Previous works on road signs detection have used colours or images of road signs [16–18]. These approaches faced some challenges such as buffling of images due to a moving vehicle’s vibration; fading of paint on the sign; and occlusion of the sign by obstacles. Other works have used a device on board a vehicle that communicates with an infrastructure installed on the road [20]. This approach also had some challenges such as the devices being expensive and requiring a constant power supply and regular maintenance. The system developed in this study has overcome all these challenges. Also, our developed system has eliminated the need for deploying additional devices on road infrastructure.

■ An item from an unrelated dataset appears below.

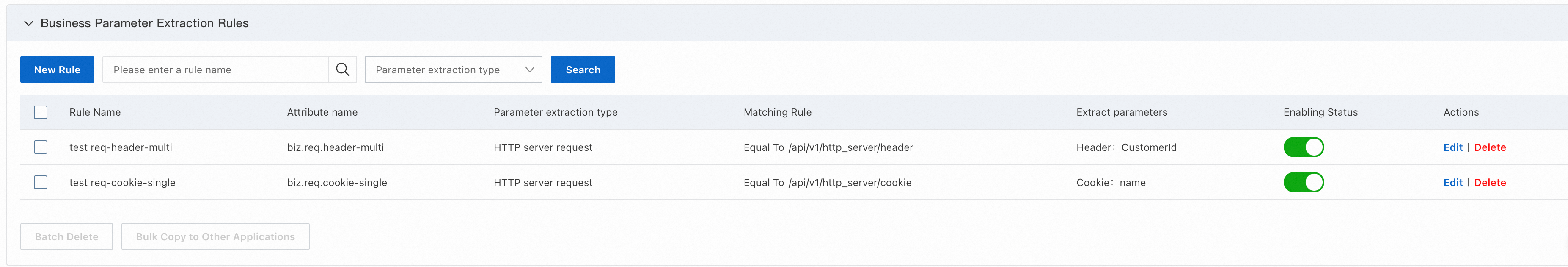Click the magnifier search icon
The height and width of the screenshot is (267, 1568).
tap(343, 70)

Our developed system was found to consume more power due to frequent GPS access, which has a negative impact on smartphone batteries. To minimize this challenge, we propose the use of the energy patch framework tool proposed by Benerjee et al., which can reduce energy consumption by 60% [29].

5. Conclusion

Road accidents cannot be eliminated but can be reduced by enhancing the safety of the drivers. This study developed a smart mobile-based application that uses in-built sensors to alert drivers with voice and image notifications. The application provides a voice alert to a needed action that enhances the driver’s attention. The smartphone is used to avoid the need for onboard devices to detect and recognize road signs, sensors on road infrastructure, and the use of WLAN. We have used the Haversine formula for measuring and estimating the distance between two pairs of coordinates. According to the experimental results, the proposed methodology has the benefits of high accuracy within a user radius of 10 meters, minimum bandwidth, and low-cost application. All notifications are released in a close range of 250 meters before the actual signs. Furthermore, the system administrator can monitor the system by using a cloud dashboard. The dashboard provides reports such as the number of requests made by users, errors, and traffic responses. Moreover, the system is secured to avoid unauthorized access to sensitive information. The security key was generated and added to the manifest file of the application and only requests made with the API key authenticate each user of the system. This research has generated information that can be utilized by future works in developing similar systems.

5.1. Recommendation

The study was small in scale; hence, it is difficult to generalize the findings. Future works should use large samples. Also, future studies should use alternative methods that identify and modifies a specific class of energy inefficiencies.

Data Availability

The data used to support the findings of this study are available upon request from the corresponding author.

Conflicts of Interest

The authors declare that there are no conflicts of interest regarding the publication of this paper.